腸梗阻為結腸腫瘤發生率較高的并發癥, 報道顯示結直腸癌患者中7%~30%患者可出現急性腸梗阻[6], 尤其是腫瘤部位在結腸脾區或其遠端患者, 疾病臨床表現與腫瘤病理類型、生長部位等關系密切, 而受上述因素影響, 部分患者可伴發腸穿孔等表現, 因此盡早確診腸梗阻部位有著重要的臨床意義。由于本病早期無明顯癥狀, 患者病情進展快, 因此大部分患者在確診時已經錯過最佳的治療時機, 導致不良預后[7], 因此在影像學的輔助下明確診斷并手術治療對改善預后意義重大。

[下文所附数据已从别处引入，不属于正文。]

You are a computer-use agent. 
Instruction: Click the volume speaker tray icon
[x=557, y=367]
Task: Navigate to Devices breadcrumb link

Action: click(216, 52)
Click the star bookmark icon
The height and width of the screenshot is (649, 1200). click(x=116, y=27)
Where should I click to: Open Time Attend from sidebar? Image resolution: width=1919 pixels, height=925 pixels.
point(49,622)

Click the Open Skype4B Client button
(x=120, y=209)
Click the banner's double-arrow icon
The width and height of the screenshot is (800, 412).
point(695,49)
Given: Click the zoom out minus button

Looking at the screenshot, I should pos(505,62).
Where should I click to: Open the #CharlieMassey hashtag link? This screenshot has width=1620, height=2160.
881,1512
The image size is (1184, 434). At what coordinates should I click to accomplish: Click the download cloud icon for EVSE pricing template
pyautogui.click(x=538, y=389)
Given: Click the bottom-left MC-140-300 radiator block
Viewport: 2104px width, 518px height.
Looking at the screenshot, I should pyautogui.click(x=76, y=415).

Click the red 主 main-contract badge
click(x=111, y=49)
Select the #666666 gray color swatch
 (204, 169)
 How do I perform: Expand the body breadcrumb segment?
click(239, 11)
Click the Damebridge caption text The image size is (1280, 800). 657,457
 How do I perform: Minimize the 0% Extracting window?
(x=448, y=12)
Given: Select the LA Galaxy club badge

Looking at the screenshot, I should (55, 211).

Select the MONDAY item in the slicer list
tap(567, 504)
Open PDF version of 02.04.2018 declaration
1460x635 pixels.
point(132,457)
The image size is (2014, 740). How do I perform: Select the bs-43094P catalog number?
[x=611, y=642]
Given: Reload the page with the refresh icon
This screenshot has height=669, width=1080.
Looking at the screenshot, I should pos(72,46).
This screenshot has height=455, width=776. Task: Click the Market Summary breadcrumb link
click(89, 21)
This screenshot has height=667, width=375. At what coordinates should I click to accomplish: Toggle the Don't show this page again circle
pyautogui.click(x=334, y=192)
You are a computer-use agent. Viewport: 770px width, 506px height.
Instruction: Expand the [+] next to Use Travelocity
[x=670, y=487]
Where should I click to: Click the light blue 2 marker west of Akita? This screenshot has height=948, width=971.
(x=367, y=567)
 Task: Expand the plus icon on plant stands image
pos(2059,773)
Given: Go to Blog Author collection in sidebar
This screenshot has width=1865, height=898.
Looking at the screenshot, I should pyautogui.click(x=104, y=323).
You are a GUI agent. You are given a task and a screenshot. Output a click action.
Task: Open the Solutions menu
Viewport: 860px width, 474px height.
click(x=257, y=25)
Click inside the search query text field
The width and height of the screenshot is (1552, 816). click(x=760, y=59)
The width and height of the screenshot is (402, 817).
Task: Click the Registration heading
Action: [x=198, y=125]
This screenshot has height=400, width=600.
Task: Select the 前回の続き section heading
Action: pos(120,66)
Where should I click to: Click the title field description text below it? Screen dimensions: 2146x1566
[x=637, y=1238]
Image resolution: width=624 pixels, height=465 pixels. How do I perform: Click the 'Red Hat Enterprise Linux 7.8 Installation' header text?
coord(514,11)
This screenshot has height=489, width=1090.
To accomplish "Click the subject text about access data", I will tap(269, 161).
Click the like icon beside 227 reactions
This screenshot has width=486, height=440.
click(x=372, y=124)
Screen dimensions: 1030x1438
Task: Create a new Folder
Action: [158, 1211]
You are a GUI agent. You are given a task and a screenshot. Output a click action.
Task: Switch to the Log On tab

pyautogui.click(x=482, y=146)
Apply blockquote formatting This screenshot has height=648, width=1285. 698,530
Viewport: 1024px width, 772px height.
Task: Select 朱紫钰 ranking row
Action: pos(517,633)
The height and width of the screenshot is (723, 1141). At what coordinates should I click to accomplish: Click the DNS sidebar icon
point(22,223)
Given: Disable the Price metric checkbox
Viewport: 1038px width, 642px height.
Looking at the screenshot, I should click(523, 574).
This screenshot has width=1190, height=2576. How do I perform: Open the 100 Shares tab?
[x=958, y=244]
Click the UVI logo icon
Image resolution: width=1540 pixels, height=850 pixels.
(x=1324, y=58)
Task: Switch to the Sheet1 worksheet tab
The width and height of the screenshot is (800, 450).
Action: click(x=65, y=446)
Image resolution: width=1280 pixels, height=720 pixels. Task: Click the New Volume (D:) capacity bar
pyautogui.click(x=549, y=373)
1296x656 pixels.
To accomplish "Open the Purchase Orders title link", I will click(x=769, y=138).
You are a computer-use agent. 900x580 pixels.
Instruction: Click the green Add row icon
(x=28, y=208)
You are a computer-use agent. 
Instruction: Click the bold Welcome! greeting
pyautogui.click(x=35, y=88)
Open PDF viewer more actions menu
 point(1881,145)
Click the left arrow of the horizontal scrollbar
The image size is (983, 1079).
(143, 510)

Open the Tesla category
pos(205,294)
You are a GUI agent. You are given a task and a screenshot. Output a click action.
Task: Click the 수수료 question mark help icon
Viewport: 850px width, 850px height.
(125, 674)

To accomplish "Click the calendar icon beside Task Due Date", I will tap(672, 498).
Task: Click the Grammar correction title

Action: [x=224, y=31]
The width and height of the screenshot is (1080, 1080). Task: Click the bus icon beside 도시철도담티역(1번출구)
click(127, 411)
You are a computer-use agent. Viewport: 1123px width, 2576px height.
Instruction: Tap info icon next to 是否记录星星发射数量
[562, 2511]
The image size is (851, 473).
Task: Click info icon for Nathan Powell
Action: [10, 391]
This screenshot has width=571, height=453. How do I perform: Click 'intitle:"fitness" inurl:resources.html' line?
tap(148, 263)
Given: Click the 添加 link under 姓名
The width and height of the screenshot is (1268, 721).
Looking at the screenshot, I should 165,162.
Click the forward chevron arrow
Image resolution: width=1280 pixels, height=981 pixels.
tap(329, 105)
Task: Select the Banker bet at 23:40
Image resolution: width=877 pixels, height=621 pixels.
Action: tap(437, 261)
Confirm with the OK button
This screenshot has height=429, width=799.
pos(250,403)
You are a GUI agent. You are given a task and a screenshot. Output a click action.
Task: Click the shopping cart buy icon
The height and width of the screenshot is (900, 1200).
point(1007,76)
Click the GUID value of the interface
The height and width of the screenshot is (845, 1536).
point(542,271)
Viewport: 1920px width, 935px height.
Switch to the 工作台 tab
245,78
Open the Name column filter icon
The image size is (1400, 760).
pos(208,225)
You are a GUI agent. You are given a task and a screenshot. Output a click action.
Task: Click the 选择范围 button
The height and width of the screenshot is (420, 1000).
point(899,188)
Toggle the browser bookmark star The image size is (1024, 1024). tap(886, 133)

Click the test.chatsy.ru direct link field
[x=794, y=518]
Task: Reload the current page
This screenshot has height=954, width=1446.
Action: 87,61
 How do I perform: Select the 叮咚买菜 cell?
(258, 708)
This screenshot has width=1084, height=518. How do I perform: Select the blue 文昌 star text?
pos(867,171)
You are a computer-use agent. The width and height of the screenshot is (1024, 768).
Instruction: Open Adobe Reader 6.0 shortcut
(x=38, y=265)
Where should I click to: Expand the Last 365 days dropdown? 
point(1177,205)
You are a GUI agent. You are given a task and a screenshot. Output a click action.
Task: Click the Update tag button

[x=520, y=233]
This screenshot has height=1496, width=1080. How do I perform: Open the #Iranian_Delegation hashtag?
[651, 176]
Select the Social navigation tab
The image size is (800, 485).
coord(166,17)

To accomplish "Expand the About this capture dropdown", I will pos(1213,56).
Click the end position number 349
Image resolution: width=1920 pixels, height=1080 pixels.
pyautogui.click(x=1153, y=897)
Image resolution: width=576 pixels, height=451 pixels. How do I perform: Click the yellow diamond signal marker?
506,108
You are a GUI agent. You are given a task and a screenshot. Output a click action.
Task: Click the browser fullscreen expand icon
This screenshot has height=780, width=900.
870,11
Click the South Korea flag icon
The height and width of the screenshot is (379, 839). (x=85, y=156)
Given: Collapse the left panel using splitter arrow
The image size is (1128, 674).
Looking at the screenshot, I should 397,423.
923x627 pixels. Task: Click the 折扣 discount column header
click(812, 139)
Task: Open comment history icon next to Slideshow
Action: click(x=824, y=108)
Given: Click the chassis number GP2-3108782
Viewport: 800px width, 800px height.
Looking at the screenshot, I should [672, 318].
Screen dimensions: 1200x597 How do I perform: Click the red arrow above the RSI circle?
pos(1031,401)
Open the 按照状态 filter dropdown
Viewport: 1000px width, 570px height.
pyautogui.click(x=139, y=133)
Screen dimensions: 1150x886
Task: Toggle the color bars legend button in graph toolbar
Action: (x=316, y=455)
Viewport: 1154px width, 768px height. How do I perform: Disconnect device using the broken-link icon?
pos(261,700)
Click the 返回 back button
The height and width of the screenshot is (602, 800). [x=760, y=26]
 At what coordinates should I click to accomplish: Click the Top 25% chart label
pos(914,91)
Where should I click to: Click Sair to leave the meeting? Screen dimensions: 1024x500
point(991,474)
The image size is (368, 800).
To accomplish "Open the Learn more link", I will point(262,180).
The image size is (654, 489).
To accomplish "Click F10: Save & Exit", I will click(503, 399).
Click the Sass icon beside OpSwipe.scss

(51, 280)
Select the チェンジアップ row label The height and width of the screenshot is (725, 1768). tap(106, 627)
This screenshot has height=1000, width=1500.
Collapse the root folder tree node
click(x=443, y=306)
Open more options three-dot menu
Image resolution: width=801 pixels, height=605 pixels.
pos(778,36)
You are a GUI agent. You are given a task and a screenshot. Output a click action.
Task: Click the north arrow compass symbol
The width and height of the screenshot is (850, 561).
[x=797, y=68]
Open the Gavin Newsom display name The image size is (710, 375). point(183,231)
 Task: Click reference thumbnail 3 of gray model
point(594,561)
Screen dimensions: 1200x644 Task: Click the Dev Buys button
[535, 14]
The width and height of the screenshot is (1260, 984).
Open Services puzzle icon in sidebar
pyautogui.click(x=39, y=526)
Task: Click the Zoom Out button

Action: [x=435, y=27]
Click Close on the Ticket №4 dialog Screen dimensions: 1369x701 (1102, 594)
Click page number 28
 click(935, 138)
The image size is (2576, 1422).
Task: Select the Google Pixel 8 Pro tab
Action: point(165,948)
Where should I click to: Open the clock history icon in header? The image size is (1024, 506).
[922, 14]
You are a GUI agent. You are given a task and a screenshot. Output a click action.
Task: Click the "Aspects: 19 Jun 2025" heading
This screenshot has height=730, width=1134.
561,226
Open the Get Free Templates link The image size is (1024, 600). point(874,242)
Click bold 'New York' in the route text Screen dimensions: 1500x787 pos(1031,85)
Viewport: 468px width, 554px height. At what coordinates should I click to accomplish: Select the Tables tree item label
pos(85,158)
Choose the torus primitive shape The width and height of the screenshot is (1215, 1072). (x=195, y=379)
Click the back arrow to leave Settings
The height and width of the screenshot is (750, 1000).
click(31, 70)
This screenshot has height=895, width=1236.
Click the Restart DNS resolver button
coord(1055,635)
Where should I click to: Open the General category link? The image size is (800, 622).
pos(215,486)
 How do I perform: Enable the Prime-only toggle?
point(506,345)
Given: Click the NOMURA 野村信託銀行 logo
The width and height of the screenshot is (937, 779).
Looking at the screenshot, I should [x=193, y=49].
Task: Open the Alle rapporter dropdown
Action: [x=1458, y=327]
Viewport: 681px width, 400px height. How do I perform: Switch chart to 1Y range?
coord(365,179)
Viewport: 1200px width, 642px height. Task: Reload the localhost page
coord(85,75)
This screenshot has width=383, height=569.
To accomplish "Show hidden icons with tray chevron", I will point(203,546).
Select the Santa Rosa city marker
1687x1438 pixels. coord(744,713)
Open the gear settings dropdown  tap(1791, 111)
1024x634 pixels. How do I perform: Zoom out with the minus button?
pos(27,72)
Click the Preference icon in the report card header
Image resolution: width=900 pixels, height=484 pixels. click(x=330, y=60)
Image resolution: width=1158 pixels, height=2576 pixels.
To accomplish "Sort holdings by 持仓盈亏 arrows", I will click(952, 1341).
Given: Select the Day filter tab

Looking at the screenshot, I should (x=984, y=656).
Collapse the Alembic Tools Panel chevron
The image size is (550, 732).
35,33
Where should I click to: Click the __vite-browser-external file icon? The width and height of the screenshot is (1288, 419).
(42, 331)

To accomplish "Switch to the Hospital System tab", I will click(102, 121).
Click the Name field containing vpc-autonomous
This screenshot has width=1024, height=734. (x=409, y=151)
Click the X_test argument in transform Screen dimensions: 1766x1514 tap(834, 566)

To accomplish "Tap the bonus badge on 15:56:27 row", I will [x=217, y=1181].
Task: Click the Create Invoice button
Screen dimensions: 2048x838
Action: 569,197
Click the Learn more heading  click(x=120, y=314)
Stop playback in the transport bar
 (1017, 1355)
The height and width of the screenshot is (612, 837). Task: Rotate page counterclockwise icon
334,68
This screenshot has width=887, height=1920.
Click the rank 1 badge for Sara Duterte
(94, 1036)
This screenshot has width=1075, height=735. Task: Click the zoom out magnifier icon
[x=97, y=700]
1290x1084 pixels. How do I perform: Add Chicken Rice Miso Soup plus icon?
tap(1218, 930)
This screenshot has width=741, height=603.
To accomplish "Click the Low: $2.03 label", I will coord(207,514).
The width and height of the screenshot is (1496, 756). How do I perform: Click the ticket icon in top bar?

以往臨床多采用X線明確診斷, 其具有費用低、輻射小以及操作方便等優勢, 在急腹癥初步診斷中運用廣泛[8]。X線成像原理為通過X線透過人體這個三維物體, 通過二維膠片記錄, 這就導致大量信息互相重疊, 吸收值差別不大的物質在診斷時難以區分, 導致X線圖像分辨率較低、擴張腸腔大量積液照片模糊、腹部結構影像重疊及患者配合站立困難等因素影響, 圖像質量差, 同時無法準確提供病因診斷, 在梗阻部位的判斷中亦有一定的漏診、誤診率。有學者[9]研究發現, 小腸梗阻患者中, 僅有50%~65%患者能通過X線明確診斷, 而33.33%的機械性腸梗阻患者易出現漏診現象。近年來, 隨著CT技術的不斷改進, 腹部CT在腸梗阻的診斷中逐漸推廣使用, 與X線比較, CT具有分辨率高、圖像清晰、患者配合度高等優勢, 通過CT平掃可清晰顯示病灶壞死、輪廓以及梗阻程度等, 在必要時可配合增強掃描更加全面、多方位的觀察病灶[10]。CT通過圖像重建等后處理辦法, 能夠準確、立體、清晰的顯示出病灶周圍腸系膜、淋巴結、肝臟以及大網膜等實質性臟器是否出現轉移征象。本研究結果顯示, 腹部CT檢查圖像清晰度96.67%顯著高于X線檢查的81.67%, 差異有統計學意義(χ2=6.988, P<0.05)。腹部CT檢查滿意度評分(92.19±2.88)分顯著高于X線檢查的(85.38±3.20)分, 差異有統計學意義 (t=12.253, P<0.05)。證實腹部CT具有圖像更加清晰, 舒適度更高等優勢, 而患者舒適度高可提高其診斷依從性, 在一定程度上有助于獲取更加準確、清晰的圖像。以手術結果為金標準, 腹部CT檢查梗阻部位準確率顯著高于X線檢查, 差異有統計學意義(P<0.05)。表明腹部CT在腸梗阻部位方面準確性更高, 優勢更加明顯, 有助于臨床醫生早期制定治療方案。本研究中,可見CT診斷同時能夠對腸道周圍組織炎癥等準確顯示, 為臨床治療提供合適的指導, 清晰顯示擴張腸管內徑、積氣、積液情況, 有助于醫生更加準確的判斷病因、病情, 并實施針對性治療。然而在CT診斷中, 隨著圖像質量增加, 患者所受到的輻射劑量也會相應升高, 可在一定程度上影響患者健康, 因此在保證圖像質量的前提下, 臨床醫生應盡可能降低輻射劑量, 并推廣個體化低劑量CT技術的使用。

綜上所述, 在結腸腫瘤性腸梗阻患者的診斷中, 腹部CT檢查具有圖像清晰、準確性高等優勢, 同時可提示病因, 有助于病情進一步評估及后續治療的開展。然而本研究納入樣本數量較少, 有待進一步增加, 從而提高研究的嚴謹性。